— BEGIN Data shown —

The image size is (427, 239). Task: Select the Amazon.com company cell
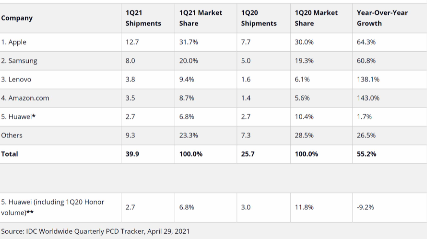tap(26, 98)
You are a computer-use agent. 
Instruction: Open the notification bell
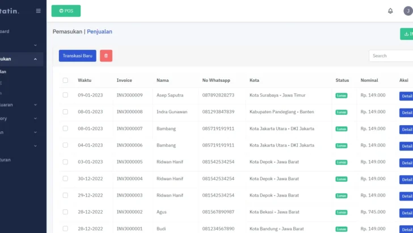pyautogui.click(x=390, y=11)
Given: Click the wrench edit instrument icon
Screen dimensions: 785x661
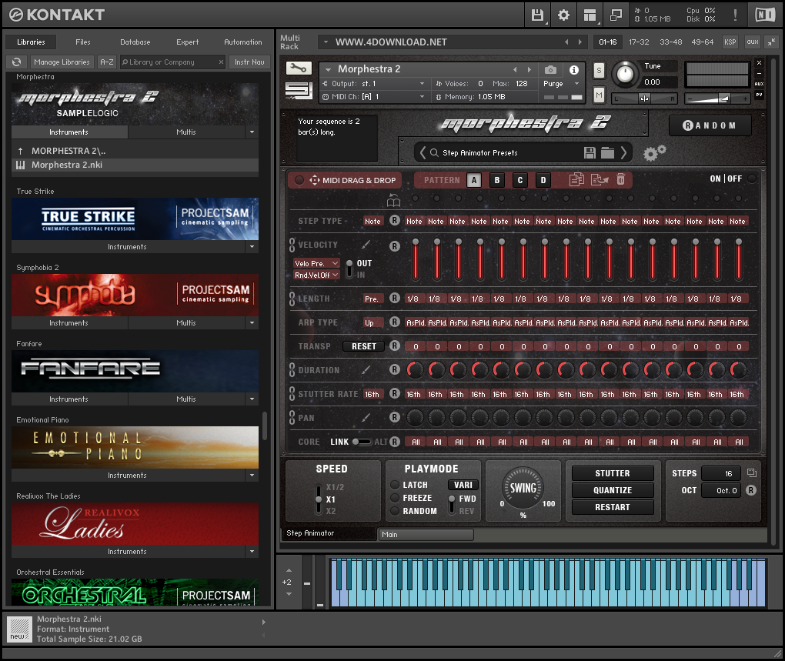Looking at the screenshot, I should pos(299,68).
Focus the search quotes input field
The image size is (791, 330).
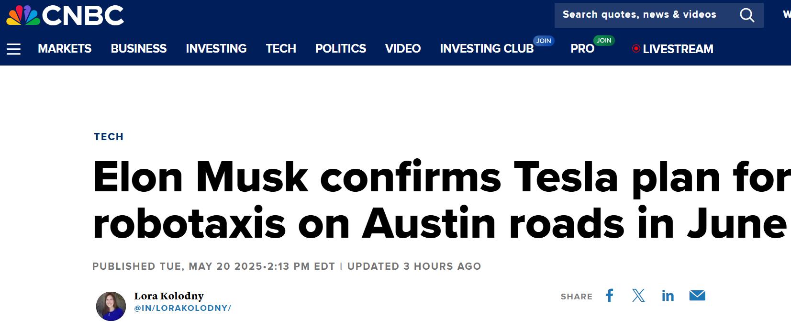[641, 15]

— END Data shown —
— BEGIN Data shown —

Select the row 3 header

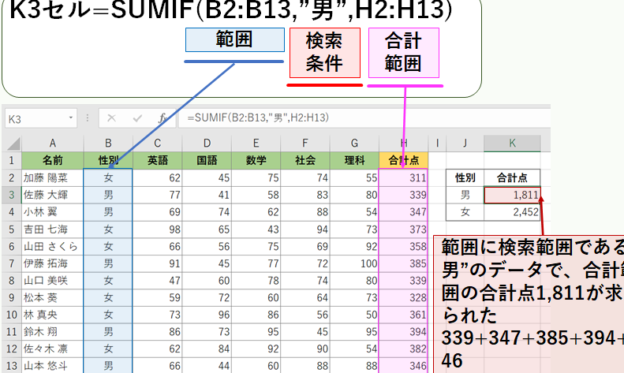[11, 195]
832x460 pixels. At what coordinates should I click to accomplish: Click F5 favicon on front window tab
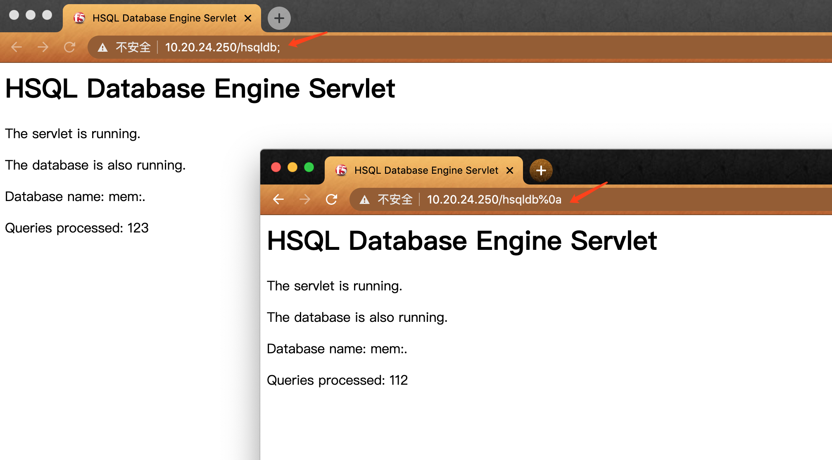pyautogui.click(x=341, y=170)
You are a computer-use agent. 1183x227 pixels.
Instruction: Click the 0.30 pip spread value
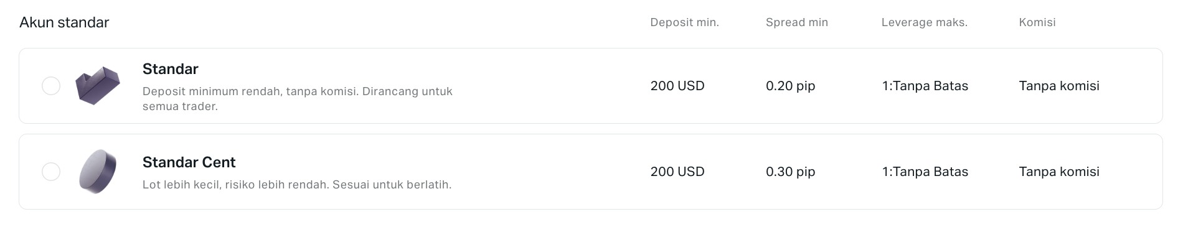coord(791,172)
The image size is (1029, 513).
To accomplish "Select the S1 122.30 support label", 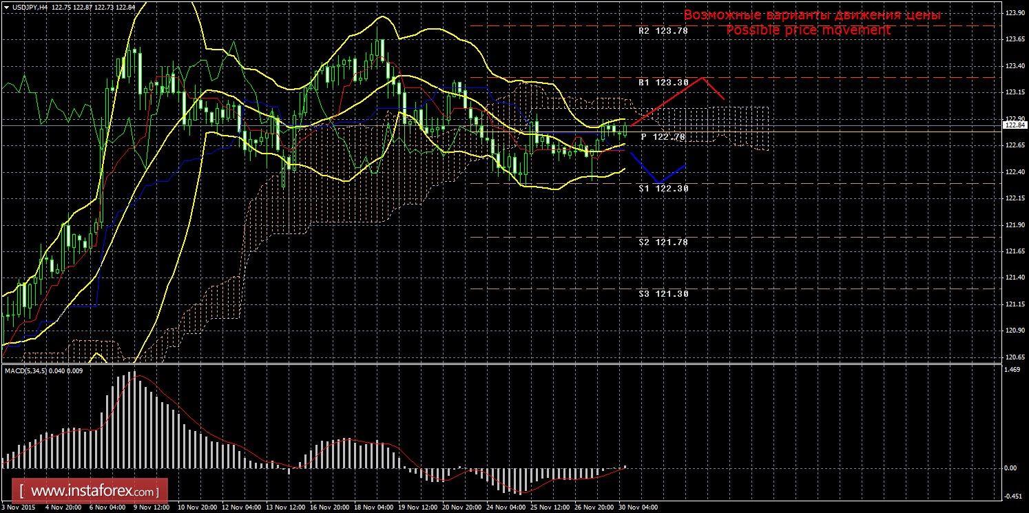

— END Data shown —
— BEGIN Data shown —

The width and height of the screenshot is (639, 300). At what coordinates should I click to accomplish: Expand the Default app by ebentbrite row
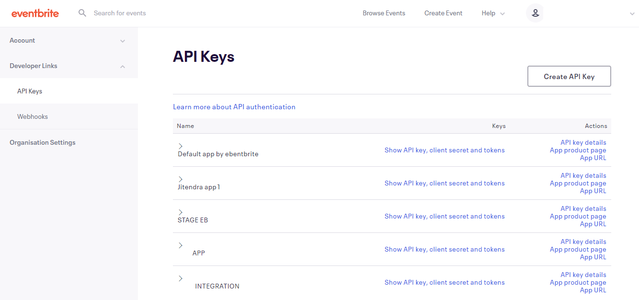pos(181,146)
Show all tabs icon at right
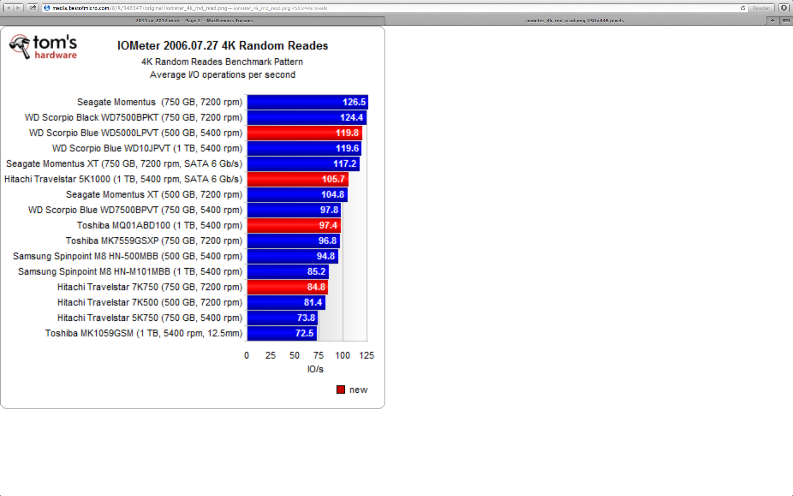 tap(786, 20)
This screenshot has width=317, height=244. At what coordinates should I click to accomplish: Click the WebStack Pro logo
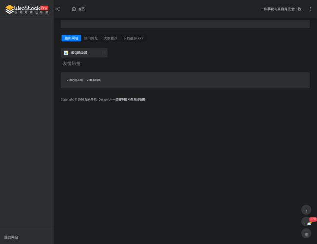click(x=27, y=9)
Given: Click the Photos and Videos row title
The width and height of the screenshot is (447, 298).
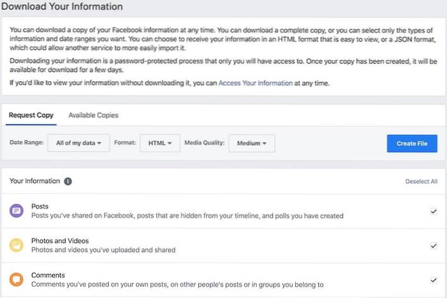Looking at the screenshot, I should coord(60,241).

— END Data shown —

# Task
Output the lines of the items from the line with "Given: Click the Photos and Videos row title" to the line with "Looking at the screenshot, I should coord(60,241).", including both, as a JSON list of strings with one string per line. Leave the pictures out.

# Response for this exercise
[
  "Given: Click the Photos and Videos row title",
  "The width and height of the screenshot is (447, 298).",
  "Looking at the screenshot, I should coord(60,241)."
]